AC Capehart/Duration

Created Wed, 15 Feb 2006 03:58:41 +0000 Modified Thu, 14 Oct 2021 14:31:47 +0000
1084 Words

I write a fair amount about my new daughter. Becoming a dad has shifted my life around quite a bit. As I write things about when she first smiled, or first rolled over, it was keeping the date of when those things happened, but the I’d have to do date-math in my head to figure out how old she was. I don’t like doing date-math in my head. So, I wrote a wordpress plugin to do it for me. This plugin adds text to the bottom of each post about my daughter saying how old she was when that post was written. It is made general enough, however, to be about the duration to or from any particular event you care to track.

At the moment, the Duration plugin has only been tested with wordpress 1.5.2 which is what ChoicyWhiteBoy is using. I have no reason to believe that it won’t work with 2.0x, but I’ve not yet tried it.

Download:
duration (tar.gz)
duration (zip)

The following is from the readme included with duration:

This is version 1.0 of the duration plugin

Overview:

The duration plugin adds a line of text at the end of any posts that

are in whatever categories you define for it. That line of text

includes the duration (in years, months, days, hours, minutes and even

seconds if you choose) between when that post was written and some

other specific event of your choosing. The duration works either way

— forward or backward, meaning that the event can be in the past, or

the future. However, there is currently no provision for an event that

happens during the blogging time. Meaning that the same text is

printed regardless of if some posts are earlier than the event while

others are later. Perhaps a future version of this plugin will

address that shortcoming. The duration plugin allows you to specify

some text both before and after the duration string, all of which is

surrounded by a paragraph with an id of ‘duration’ so that you can

style it in your CSS however you like. You can also specify the

granularity you would like to display from year all the way down to

second.

Installation:

Unpack the .zip (or .tar.gz) file in the wordpress/wp-content/plugins

directory. It will create duration.php and a duration subdirectory

which contains ancillary support files.

Go to the ‘Plugins’ administrative page, and select ‘activate’ for the

‘Duration’ plugin.

Go to the Options Page, and select the ‘Duration’ submenu.

Configuration:

You shouldn’t need to change any HTML or source code to use the

Duration plugin.

From the Options page, with the ‘Duration’ submenu chosen, you can

choose which categories you would like the duration string to appear

on. It will appear on any post that is categorized with any of the

selected categories.

You can write text that will appear before and after the duration

string. For example, I use it to track how old my daughter was when I

post something about her. Therefore, I have the following text for

before: “(Sam was”

and for after: “old when this post was written.)”

This produces text like:

(Sam was 4 months, 11 days, and 15 hours old when this post was

written.)

You then select the date and time of the event you wish to track. Use

all four digits for the year. There’s not a great deal of error

checking, so if you try to screw it up, you’ll probably manage to.

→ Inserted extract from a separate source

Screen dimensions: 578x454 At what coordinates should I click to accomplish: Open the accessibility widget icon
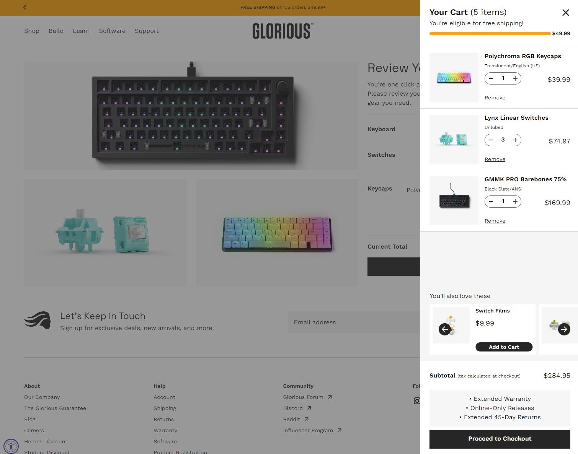[x=11, y=446]
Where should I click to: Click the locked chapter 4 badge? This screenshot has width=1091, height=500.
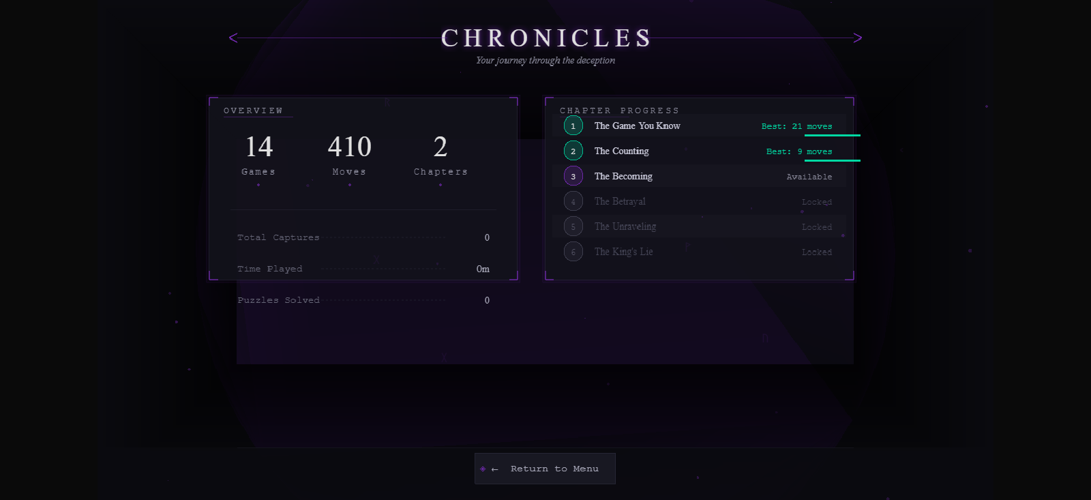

Finally, you can select the level of precision that it should

report. It can include just the year — for example “It was 230 years

since the signing of the American Declaration of Independence”, or you

can go as detailed as to include the seconds — for example “As of

this post, it has been 1 year, 2 months, 4 days, 7 hours, and 15

seconds since I slept for more than 5 hours at a time.”

Once you are happy with your selections, click “Update Options.” This

will write your choices to the database. View your site to see it in

action.

Additional Information/Support:

This is my first wordpress plugin. It should be fairly well commented

if you want to use it as an example for your first plugin, but I’m not

a professional programmer, and some of the code is fairly messy. I

will make an effort to provide some support for this plugin, but as I

have a very young child in the house, that support may be spotty. Use

at your own risk.

Known Issues:

  • No difference between events in the past and future
  • English Only (no internationalization)
  • Assumes you are in the same time zone as your event
  • Only one event is possible (heaven forbid you have 2+ children! 😉

I don’t have any work-arounds for any of the known issues. I may be

able to address some of them in future versions, but as I’ve met my

needs, my motivation to continue work on this particular plugin is

rather low. Feel free to bribe me to add your favorite feature or fix

your most annoying bug though.

Enjoy.

[Update Mar. 2, 2006]

I found a bug where I was miscalculating the number of days in a month for subtraction. I’ve patched it for my own site, but with a kludge where I arbitrarily set it to 30 days. I need to figure out how to determine which month it’s being taken from, and then take the right number of days. I’ll release a new version once I’ve done this.